A Mid-Year Bull vs. Bear Investing Debate
Investors are dazed and more than a bit confused. The first week of July was the best week for stocks this year; the previous week was the second worst of 2010. Bears and bulls are torn about the direction of earnings and the global economy, the health of consumers and how attractive stocks are.
To get a better understanding of where the market is headed and what investors should look out for, we called on two thoughtful investors, David Rosenberg, chief economist and strategist at Gluskin Sheff & Associates, a noted bear, and James Paulsen, chief investment strategist at Wells Capital Management, a leader of the bull camp.
Q: Where is the market headed the rest of this year and over the next 12 to 18 months?
PAULSEN (the Bull): Investor optimism, which got ahead of itself in early spring, has been checked, considerable liquid asset holdings are on the sidelines and concerns about a potential double-dip recession seem overblown. Recently the dividend yield on the Dow Jones Industrial Average rose above the 10-year Treasury-bond yield for the first time in decades, and the price/earnings multiple on year-end estimates has declined to about 13.
With interest rates and oil prices down, earnings still rising and policy officials showing no inclination of taking the punch bowl, the upside potential for stocks is encouraging.
ROSENBERG (the Bear): The market is not cheap. By the end of secular bear markets, stocks trade no higher than P/E multiples of 10 and at least a 5% dividend yield.

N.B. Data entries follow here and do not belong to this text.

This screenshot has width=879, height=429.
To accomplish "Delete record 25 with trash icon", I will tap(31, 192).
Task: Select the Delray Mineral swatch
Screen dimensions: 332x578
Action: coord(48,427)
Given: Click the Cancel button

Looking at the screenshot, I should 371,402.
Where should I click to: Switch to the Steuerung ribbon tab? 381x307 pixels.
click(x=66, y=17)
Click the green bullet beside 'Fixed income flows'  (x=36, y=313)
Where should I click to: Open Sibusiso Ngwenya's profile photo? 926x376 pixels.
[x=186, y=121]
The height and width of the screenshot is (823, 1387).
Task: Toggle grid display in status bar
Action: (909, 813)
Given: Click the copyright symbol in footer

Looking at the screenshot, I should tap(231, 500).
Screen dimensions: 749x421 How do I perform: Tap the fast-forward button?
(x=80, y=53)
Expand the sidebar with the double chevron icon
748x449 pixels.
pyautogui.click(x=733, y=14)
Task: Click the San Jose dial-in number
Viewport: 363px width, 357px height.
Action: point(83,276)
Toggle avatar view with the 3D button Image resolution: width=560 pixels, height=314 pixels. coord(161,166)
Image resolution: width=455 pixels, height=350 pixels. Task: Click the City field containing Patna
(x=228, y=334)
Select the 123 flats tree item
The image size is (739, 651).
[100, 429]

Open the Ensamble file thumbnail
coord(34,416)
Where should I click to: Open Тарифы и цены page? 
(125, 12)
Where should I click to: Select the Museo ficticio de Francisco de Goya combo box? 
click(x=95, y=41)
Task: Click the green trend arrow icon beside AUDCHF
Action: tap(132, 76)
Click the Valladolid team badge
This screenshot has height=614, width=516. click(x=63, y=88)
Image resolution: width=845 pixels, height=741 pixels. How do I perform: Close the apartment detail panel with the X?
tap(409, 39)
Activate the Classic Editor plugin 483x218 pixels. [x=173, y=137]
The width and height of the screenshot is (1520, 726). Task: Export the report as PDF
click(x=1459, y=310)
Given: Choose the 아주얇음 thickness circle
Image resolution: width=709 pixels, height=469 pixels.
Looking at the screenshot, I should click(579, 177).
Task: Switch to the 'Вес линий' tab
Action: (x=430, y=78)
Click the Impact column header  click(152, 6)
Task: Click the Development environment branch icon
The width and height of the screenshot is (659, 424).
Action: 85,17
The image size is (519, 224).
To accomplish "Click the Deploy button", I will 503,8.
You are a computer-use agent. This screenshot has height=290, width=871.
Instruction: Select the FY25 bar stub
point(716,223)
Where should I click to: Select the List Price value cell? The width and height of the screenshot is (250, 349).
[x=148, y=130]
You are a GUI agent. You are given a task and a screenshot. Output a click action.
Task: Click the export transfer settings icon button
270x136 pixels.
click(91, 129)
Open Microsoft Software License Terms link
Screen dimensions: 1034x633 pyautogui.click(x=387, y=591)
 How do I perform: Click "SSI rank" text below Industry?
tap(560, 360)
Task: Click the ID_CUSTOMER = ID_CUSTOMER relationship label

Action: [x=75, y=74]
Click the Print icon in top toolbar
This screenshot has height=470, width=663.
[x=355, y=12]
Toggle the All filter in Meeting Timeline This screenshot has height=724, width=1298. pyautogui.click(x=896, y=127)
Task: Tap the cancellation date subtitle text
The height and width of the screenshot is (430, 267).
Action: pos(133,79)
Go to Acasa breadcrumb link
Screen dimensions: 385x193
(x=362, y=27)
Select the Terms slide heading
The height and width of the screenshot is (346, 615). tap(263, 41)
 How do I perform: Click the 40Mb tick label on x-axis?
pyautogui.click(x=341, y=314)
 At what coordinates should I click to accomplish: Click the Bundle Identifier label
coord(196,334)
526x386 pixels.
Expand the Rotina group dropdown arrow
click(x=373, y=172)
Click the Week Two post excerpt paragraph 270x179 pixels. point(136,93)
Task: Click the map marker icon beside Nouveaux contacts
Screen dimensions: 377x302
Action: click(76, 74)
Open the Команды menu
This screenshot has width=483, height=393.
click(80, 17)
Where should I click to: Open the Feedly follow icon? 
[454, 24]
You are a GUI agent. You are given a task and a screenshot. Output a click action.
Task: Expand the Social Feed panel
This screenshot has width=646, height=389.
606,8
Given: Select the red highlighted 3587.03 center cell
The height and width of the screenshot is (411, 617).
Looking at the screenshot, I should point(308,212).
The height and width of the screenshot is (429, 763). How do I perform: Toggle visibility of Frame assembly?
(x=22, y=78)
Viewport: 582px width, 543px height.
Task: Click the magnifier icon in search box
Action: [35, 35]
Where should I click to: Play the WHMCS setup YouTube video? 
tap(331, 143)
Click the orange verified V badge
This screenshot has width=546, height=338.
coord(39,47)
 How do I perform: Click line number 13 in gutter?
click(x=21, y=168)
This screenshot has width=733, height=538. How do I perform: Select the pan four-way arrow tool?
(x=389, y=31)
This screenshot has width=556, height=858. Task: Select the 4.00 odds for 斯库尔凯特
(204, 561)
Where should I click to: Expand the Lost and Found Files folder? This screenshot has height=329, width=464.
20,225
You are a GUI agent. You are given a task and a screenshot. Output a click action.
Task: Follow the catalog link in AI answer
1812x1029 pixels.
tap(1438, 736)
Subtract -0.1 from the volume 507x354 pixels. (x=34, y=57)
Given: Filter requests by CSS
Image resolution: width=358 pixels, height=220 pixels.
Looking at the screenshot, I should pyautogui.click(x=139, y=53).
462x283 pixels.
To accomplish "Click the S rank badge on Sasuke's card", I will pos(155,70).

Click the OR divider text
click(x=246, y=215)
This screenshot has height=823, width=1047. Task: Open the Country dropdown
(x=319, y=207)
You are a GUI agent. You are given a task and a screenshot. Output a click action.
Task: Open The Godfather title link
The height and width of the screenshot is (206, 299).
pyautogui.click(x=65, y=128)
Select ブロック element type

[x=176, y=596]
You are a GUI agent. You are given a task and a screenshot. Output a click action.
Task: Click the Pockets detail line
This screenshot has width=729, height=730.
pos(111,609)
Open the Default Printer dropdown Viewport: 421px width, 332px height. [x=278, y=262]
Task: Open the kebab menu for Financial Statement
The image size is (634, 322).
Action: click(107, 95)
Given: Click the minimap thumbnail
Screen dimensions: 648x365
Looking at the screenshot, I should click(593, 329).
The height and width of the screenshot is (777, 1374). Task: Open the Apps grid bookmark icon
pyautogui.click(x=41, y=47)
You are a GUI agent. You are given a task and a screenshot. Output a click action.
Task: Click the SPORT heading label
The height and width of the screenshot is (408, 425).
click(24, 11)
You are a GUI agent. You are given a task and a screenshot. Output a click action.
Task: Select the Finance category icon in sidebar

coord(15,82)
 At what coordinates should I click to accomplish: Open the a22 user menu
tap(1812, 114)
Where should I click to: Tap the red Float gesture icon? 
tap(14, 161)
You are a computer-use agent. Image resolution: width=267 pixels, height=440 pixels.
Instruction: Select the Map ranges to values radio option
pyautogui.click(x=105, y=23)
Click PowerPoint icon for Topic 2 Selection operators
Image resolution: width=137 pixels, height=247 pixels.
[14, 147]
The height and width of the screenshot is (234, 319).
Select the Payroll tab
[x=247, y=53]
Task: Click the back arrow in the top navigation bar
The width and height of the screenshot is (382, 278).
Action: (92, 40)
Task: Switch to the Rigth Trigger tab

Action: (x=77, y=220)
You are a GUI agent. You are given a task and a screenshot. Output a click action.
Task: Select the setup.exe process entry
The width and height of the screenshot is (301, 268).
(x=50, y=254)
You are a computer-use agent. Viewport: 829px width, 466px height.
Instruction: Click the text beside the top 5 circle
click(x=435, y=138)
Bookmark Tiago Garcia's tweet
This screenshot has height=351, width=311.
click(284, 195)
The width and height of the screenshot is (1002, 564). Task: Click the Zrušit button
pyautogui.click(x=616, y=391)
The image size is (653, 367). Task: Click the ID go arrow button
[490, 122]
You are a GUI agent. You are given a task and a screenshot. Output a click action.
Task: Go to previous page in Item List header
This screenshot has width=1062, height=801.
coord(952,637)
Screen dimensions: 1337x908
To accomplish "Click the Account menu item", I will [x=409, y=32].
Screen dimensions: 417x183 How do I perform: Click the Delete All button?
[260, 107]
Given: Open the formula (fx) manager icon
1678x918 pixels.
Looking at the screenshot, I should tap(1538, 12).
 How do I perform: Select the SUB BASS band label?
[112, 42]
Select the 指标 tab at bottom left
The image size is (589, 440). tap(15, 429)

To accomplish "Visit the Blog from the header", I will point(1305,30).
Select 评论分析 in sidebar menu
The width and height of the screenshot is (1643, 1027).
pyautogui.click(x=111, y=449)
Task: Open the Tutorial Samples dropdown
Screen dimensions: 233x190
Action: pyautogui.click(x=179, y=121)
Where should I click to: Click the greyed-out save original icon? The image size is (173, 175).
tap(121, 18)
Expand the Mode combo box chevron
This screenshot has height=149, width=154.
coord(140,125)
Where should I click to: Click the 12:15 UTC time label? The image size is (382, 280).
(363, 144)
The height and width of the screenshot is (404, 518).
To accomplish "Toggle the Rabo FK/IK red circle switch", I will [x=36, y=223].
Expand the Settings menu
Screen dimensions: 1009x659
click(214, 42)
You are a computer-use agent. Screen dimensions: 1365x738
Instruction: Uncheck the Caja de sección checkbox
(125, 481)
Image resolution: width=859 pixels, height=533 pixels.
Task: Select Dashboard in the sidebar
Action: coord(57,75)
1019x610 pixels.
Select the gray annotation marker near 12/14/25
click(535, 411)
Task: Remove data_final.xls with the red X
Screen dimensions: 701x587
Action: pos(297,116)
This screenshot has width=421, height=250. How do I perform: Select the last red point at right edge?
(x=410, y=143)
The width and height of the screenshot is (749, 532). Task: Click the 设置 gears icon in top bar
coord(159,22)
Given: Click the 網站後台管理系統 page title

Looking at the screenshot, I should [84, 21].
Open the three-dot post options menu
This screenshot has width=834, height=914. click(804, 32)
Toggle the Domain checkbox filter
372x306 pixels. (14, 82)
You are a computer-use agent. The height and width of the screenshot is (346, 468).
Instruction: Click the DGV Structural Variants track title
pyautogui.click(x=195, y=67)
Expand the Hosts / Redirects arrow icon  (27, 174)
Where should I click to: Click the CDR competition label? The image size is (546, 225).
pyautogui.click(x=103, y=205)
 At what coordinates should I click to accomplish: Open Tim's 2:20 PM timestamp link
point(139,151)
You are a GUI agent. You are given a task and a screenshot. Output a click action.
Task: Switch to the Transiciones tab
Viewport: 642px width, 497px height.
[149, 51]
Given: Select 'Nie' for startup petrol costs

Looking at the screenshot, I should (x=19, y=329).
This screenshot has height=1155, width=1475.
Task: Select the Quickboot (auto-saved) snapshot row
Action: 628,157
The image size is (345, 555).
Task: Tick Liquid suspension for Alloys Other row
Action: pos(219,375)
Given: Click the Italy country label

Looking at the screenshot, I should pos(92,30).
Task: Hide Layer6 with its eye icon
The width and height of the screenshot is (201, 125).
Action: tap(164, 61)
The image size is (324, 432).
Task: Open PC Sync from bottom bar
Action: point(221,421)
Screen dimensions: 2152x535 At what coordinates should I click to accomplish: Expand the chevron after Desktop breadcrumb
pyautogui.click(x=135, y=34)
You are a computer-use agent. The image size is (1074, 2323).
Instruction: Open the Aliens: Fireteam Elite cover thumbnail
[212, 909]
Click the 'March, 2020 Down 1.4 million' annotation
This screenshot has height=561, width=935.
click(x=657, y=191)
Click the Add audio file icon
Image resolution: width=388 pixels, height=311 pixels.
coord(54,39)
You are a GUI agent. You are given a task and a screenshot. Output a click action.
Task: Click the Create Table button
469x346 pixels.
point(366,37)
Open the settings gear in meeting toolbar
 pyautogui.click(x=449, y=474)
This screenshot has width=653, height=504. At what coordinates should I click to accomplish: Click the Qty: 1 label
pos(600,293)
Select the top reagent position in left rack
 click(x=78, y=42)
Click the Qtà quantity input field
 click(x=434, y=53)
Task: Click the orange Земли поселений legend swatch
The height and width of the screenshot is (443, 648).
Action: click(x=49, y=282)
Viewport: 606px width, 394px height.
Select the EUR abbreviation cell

We very likely have quite a long way to go on the downside.
The market moves in cycles -- 16- to 18-year cycles, in fact. This secular down-phase began in 2000. The best we can say is that we are probably 60% of the way into it. In a secular bear market, rallies are to be rented, not owned. We're in a primary bear market, not unlike what we endured from 1966 to 1982. Back then, the principal cause was inflation; this time, it's deflationary debt deleveraging.
Within the next 12 to 18 months, I can see the Standard & Poor's 500-stock index breaking back below 900 [it's currently at almost 1100]. A substantial test of the March 2009 lows cannot be ruled out.
David Fuller's view Ever since the telecom and technology bubble burst in 2000 Fullermoney has discussed a cycle of valuation contraction on Wall Street, similar to what we saw from 1966 - 1982, albeit for different reasons, so I agree with David Rosenberg on this point. Moreover, the USA's economic problems are considerably worse today than back then.
Does this support David Rosenberg's bearish market forecast, or will the points raised byJames Paulsen be more influential? And what other factors may determine the outcome?
The valuation contraction discussed by David Rosenberg and Fullermoney is a very good reason, in my view, to avoid an S&P 500 Index tracker or any other broadly diversified long-term US stock market portfolio over the next several years. However for Rosenberg's forecast of S&P 900 or possibly even a test of the March 2009 low to occur, would require I suspect, either a massive exogenous shock such as another spike in the crude oil price, or exceptionally poor governance from the White House and Federal Reserve.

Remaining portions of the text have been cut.